- [YOUR GOAL]: Reproduce verbatim the part of the records that opens with the line containing "Click the 22.5" and closes with the line containing "Action: pos(348,276)", both lines included.

- [PROVIDED INFORMATION]:
★ ★ ★
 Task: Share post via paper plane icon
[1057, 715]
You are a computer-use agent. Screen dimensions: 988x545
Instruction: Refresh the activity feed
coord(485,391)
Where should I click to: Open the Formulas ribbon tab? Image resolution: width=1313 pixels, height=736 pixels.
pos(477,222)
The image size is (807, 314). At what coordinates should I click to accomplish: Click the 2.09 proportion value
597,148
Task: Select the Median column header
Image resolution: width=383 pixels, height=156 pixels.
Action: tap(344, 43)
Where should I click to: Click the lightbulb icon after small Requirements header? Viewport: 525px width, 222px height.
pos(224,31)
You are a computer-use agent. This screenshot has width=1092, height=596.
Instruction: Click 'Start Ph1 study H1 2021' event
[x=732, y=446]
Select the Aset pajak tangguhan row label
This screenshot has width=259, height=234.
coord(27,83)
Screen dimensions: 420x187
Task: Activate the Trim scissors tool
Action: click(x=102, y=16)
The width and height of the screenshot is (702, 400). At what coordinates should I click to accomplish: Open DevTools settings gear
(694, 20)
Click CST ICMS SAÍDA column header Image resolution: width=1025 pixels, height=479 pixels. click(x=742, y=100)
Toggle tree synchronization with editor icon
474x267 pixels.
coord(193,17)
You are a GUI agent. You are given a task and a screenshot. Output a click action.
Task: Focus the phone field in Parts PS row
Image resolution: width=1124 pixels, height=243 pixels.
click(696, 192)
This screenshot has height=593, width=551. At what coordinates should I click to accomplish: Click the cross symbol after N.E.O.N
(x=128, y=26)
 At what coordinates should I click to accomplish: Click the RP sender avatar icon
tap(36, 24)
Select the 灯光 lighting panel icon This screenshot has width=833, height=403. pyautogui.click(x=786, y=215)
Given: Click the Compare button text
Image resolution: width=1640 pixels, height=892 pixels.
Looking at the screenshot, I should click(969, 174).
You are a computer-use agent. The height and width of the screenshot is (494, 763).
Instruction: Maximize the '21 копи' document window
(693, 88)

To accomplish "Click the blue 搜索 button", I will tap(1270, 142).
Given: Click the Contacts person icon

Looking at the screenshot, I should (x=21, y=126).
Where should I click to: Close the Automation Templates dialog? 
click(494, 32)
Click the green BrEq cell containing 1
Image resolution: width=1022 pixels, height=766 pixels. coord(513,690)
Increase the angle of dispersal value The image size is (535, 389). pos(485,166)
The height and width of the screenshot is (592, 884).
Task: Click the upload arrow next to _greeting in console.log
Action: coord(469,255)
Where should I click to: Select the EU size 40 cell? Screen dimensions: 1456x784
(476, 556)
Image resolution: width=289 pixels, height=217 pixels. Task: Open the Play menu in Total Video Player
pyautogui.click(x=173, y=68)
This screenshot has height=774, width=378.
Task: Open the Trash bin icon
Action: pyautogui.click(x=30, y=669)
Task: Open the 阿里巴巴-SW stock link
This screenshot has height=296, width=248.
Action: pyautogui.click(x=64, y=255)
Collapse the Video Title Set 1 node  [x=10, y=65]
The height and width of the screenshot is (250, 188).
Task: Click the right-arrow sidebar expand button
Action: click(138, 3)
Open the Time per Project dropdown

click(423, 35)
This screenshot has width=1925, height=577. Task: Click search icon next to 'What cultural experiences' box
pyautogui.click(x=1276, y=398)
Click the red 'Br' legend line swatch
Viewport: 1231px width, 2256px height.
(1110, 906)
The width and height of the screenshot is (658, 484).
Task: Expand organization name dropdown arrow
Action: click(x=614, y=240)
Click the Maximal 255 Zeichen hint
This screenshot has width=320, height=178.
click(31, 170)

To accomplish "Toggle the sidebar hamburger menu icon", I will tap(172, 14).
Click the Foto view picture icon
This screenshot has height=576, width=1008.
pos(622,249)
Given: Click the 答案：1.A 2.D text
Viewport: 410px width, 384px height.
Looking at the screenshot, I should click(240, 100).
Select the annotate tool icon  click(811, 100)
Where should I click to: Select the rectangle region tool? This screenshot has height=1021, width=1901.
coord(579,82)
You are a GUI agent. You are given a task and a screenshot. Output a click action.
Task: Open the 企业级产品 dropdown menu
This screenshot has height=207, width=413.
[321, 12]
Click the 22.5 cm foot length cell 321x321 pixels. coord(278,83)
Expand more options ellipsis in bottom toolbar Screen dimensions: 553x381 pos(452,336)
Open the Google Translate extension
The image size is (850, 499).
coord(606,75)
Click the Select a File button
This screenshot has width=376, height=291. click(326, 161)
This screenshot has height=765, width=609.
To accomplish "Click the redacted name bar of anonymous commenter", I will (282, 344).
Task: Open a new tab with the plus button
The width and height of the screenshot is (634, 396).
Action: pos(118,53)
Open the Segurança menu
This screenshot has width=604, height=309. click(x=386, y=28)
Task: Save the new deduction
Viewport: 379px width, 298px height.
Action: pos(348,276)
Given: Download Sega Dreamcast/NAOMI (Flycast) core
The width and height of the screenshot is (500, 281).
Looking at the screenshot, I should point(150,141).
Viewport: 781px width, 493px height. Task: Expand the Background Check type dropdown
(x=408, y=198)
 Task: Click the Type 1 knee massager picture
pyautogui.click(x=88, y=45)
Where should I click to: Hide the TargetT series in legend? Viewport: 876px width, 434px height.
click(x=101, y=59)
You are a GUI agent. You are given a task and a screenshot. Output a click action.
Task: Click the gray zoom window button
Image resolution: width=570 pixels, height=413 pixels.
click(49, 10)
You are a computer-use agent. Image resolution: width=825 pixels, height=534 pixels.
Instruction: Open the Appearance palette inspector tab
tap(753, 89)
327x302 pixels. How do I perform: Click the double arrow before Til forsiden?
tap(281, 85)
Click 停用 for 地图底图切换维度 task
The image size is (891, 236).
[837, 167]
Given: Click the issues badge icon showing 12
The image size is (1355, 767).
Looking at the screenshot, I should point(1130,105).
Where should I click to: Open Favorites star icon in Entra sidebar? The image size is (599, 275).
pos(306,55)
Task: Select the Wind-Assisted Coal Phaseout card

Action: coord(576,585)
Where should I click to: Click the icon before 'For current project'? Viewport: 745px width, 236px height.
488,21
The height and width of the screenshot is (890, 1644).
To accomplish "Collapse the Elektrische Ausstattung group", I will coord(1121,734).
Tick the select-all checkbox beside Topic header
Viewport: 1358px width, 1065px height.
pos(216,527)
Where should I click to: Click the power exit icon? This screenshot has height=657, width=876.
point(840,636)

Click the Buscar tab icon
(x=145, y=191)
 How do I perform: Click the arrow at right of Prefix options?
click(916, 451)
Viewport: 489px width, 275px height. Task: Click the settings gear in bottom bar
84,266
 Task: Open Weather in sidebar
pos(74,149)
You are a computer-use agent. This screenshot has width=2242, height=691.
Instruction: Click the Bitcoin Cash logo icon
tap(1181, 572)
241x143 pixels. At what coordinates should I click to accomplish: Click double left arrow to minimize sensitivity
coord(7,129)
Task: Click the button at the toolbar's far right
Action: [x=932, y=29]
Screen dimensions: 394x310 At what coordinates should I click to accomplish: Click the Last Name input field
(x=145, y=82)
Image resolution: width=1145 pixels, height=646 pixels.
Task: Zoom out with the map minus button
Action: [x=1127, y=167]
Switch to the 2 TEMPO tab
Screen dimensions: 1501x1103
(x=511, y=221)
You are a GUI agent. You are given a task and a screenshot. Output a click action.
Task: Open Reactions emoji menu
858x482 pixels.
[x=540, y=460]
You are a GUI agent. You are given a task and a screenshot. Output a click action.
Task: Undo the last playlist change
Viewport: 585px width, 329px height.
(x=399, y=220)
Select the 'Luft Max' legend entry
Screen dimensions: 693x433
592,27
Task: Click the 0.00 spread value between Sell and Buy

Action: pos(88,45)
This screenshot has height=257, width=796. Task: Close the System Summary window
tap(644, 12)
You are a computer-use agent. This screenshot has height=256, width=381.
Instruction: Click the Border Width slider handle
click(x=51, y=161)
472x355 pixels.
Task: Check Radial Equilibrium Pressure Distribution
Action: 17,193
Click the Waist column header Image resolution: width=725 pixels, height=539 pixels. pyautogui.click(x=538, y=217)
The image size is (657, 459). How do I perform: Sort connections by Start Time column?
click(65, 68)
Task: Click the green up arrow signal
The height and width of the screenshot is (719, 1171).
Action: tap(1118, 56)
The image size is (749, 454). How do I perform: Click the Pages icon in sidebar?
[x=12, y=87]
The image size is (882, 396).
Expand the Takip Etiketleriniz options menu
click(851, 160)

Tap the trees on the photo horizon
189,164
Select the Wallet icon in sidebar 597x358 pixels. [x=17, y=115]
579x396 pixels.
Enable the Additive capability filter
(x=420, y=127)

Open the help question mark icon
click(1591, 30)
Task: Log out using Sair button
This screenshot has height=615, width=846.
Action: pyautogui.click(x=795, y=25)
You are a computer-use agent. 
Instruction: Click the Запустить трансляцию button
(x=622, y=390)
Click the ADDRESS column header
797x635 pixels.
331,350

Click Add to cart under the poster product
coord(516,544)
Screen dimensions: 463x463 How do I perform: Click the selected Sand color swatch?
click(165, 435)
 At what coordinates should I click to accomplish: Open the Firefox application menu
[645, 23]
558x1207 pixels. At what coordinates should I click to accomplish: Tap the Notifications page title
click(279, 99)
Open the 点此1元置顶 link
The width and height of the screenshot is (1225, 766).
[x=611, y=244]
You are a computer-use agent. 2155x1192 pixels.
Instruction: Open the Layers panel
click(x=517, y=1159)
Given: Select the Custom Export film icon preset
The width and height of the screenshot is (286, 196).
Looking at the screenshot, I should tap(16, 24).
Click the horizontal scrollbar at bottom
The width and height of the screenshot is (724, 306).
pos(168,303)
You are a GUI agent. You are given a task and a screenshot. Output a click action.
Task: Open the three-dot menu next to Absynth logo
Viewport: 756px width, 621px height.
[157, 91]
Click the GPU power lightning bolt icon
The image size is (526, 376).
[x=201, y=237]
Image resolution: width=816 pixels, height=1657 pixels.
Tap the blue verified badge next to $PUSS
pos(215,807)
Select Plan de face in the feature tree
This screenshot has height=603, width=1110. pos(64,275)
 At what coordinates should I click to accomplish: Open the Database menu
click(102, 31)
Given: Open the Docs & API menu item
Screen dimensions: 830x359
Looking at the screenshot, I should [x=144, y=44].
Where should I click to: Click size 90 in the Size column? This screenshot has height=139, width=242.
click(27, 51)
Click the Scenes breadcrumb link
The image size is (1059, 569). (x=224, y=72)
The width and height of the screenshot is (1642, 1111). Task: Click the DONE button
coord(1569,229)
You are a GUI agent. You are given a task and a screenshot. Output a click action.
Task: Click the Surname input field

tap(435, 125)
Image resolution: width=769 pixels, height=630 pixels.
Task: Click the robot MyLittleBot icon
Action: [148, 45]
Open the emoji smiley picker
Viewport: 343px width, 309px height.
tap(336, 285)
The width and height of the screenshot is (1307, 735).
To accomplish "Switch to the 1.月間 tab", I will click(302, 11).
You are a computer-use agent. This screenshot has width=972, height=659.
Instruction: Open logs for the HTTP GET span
★ ★ ★
- [SOLUTION TO THE PROBLEM]:
Click the 22.5 cm foot length cell 321x321 pixels. coord(278,83)
Expand more options ellipsis in bottom toolbar Screen dimensions: 553x381 pos(452,336)
Open the Google Translate extension
The image size is (850, 499).
coord(606,75)
Click the Select a File button
This screenshot has width=376, height=291. click(326, 161)
This screenshot has height=765, width=609.
To accomplish "Click the redacted name bar of anonymous commenter", I will (282, 344).
Task: Open a new tab with the plus button
The width and height of the screenshot is (634, 396).
Action: pos(118,53)
Open the Segurança menu
This screenshot has width=604, height=309. click(x=386, y=28)
Task: Save the new deduction
Viewport: 379px width, 298px height.
Action: pos(348,276)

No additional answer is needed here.